* [PAGE EXTRACT]:

···

As titles go, this is a tad trite… It’s a sort of vague ‘taking part is what’s important’ snippet… I could likely list several similar phrases, cliches, etc., and fill a page doing so.
That’s not to say that taking part isn’t important; any number of successful businesses will tell you of the failures they endured during their early days, months, even years… ‘You’re only as good as your last hostile takeover’… or words to that effect. What follows is a fairly disjointed page of musings… connected holistically if at any point in time it appears like rambling.
It’s been an absolute age since I last posted something here, and I’ve made a conscious effort to avoid contributing my own 2 cents (other than comments on the articles of others) on the ongoing refugee crisis, if only because I would realistically only be occupying one of two positions: we help them; we stop them… I think you might guess where I stand on that particular issue.
Some months back, spring perhaps, I sat down with an American, living here as I do, and who had taken the time to get his blog posts into print, and done so admirably I must say… The idea was that we were to talk to some gathered locals and talk about our experiences here, as expats (and I’ve noted before that I dislike the term). Naturally, he spoke of his book, and some amusing stories related to a potential sequel… But I, being the grump that I am, spoke of the economy. I come from a country that saw and still sees, far too much emigration. But a hell of a lot of Croatians coming in to ‘replace’ them… because Ireland is the poster-country for economic recovery I guess, something that’s echoed over and over again – most recently at the AmCham Business Bridge event in Ljubljana.
Four years in Croatia and I’ve seen a lot of talk, and not much in the way of action. I’ve seen an attempt to buy a long abandoned water park, only to be rebuffed by jingoistic aldermen who don’t understand how the flow of capital works, and I’ve seen defaulted land leases kept squirreled away by hamfisted bank officials who think they have it in them to change career paths so late in life… It’s almost like Mao’s China all over again… Everyone smelt steel in your back gardens please, your country needs steel… It’s par for the course really; one side of the ideological divide hold sway in government, while the other tends to dominate local government. Nothing gets done. Except by the expats it seems…and returning Croatians who’ve lived beyond the veil and know what it is to taste success, to see that ceiling, and surpass it. Myself? Business is up in and around 80% for the billing period just gone. It was up over 200% for the period before that. And I expect to see another 100% bump for the final two months of the year. The business is out there, and that’s what frustrates me. I’ve said time and time again that Croatia is a nation of almost limitless potential (hyperbole, yes… but not that much of an exaggeration). The lack of developed industry, the weak economy, all means that if the right path can be found, and a journey begun, that great results can be realised. Croatia doesn’t need to spend its time upgrading, without value, when it can simply start anew on some previously unexplored adventure… Why is solar power not flogged like a dead horse? Zagreb sees around 80 days of sunshine per year… As in non-stop 80 days… 1900 hours. The coast probably sees more. It’s only a matter of time before Macedonia figures out it could probably pave half their barren mountains with solar panels and feed Europe cheap electricity for half the year. But, as always, if the government said it was going to hand out free money, the opposition would find fault (and then complain that nothing gets done).

···

Lines of data:
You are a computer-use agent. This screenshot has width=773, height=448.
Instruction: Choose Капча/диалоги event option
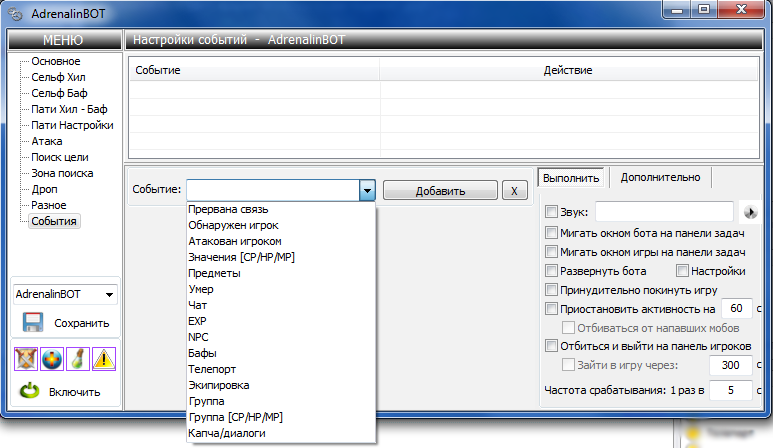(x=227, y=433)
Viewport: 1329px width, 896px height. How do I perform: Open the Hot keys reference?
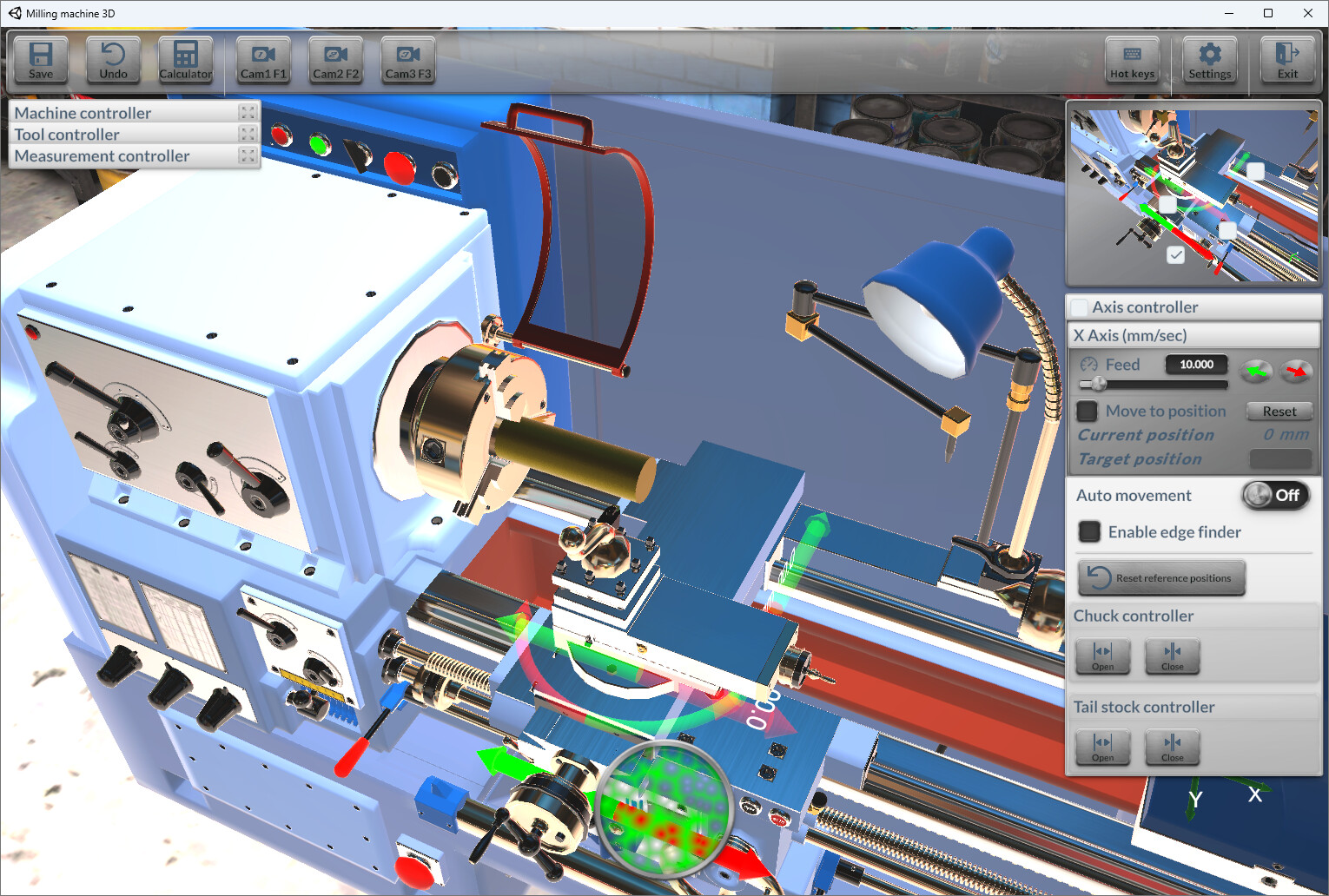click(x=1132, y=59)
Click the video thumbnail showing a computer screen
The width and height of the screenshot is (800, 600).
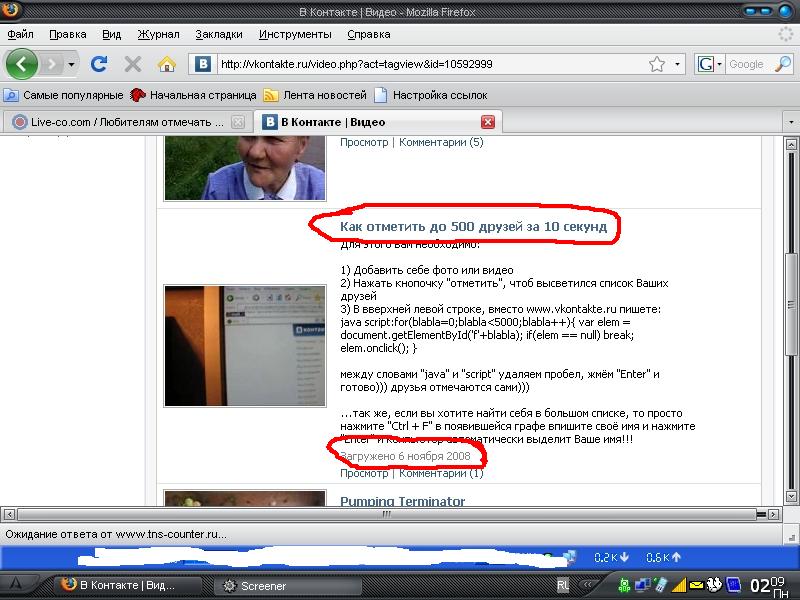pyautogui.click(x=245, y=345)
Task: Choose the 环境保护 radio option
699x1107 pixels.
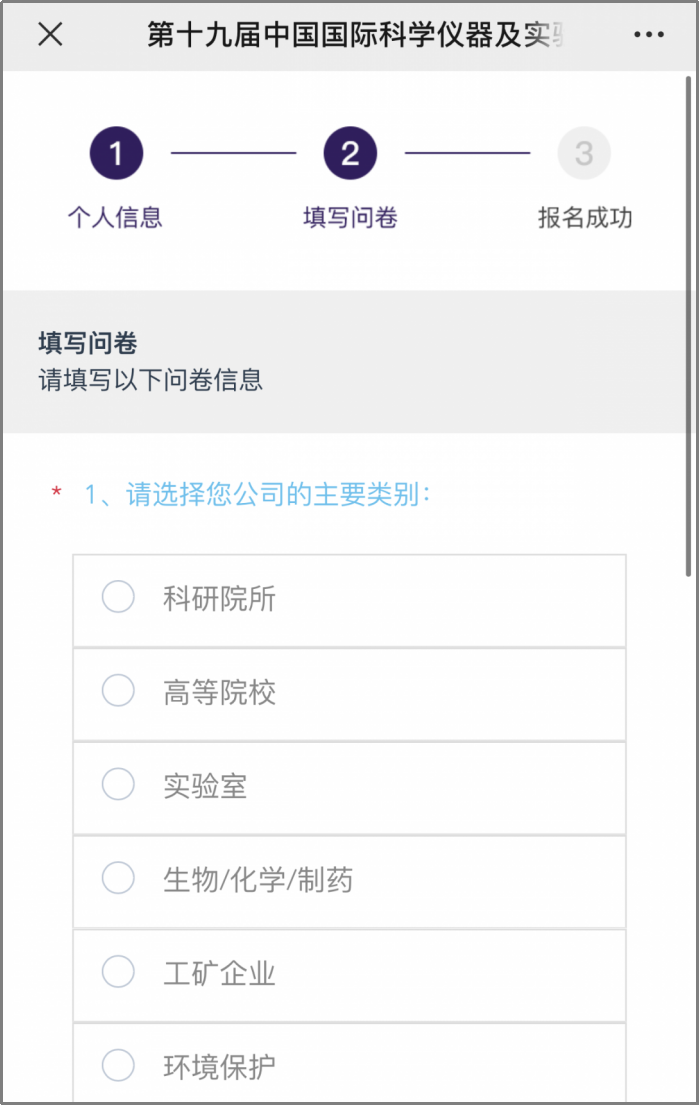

···

* [OBJECTIVES]:
**1)** Echo the blog post on expat life in Croatia word for word, everything from "It’s been an" down to "that particular issue.".
**2)** Name every country that the blog post on expat life in Croatia mentions by name.
**3)** Carry the blog post on expat life in Croatia forward with the passage that would come next after its final sentence.

* [ANSWERS BELOW]:
**1)**
It’s been an absolute age since I last posted something here, and I’ve made a conscious effort to avoid contributing my own 2 cents (other than comments on the articles of others) on the ongoing refugee crisis, if only because I would realistically only be occupying one of two positions: we help them; we stop them… I think you might guess where I stand on that particular issue.

**2)** Ireland, Croatia, China, Macedonia

**3)**
My business is up… That’s a success. I get paid a proportional amount extra for that increase… That’s its own reward.
Why then do I feel anything but successful? I have seen opportunity after opportunity pass by, not all of them mine, and certainly not all of them easy ones, but what can one man do? Well, maybe one man can do something… Business Bridge was mentioned earlier… And we also had REXPO just a few days ago. At the former the tone was incredibly positive, forward thinking… future technology was discussed, the rebranding of Slovenia as something other than a small country with a small population… Ireland and Estonia (or eStonia as I feel it should be called) were held up as shining examples, and it looks likely that Slovenia will seek to become a sort of Green Energy mammoth, but we’ll see.
REXPO saw much reduced numbers this year, its 4th year operating, but everything I saw there told me that more business was done. Years 1-3 were so crowded that the flashy private booths saw all the attention. This year it was possible to visit all the local authority booths, see what projects were in place to help revitalise urban centres outside of the usual suspects (Zagreb, Split, Dubrovnik)… Some goals are pie in the sky, some are obviously needed… Business was done.
I can sit back and enjoy my spike in workload, and the spike in income, but that’s not enough. I need to see the country doing well, because I want to leave the place a little better off once I’m gone (either permanently or returned to Celtic Tiger Mk.II). Success should be a nation’s reward… When I do well, as small as my outfit is, it should have some knock-on effect… whether that be because I need to hire an additional freelancer for a few weeks, or whether it’s because I sift through my business card collection and dig out two names which appear a good fit for a business idea, or who should at the very least sit down and talk over a cuppa… I’ve done both. The first is a small success. The latter? Well, maybe it’ll help spark a Balkan Beast, rather than a Celtic Tiger…
It is well known that one should not attempt to engage with a troll, if only because you can never truly win an argument. Unfortunately I am all too prone to ignoring said advice, and while I can do naught but stand by my opinions or whatnot, I often wonder why I ever even bothered. I spent any number of internet hours being harangued as I firmly nailed my colours to the mast in opposition of last December’s referendum which sought to (and ludicrously did) enshrine in the Croatian constitution that the term marriage could only ever be used to describe a union between male and female… I was decried from on high as I called Šimunić an idiot for his part in the events post the Croatia-Serbia match, which brought Jinkin’ Joe’s international career to an ignominious end. Joe, you see, decided in his finite wisdom to grab a hold of a microphone and start a chant amongst the gathered crowd… one which historians and sociologists would know as the chant which the NDH used during their time in the sun, back in the 40s.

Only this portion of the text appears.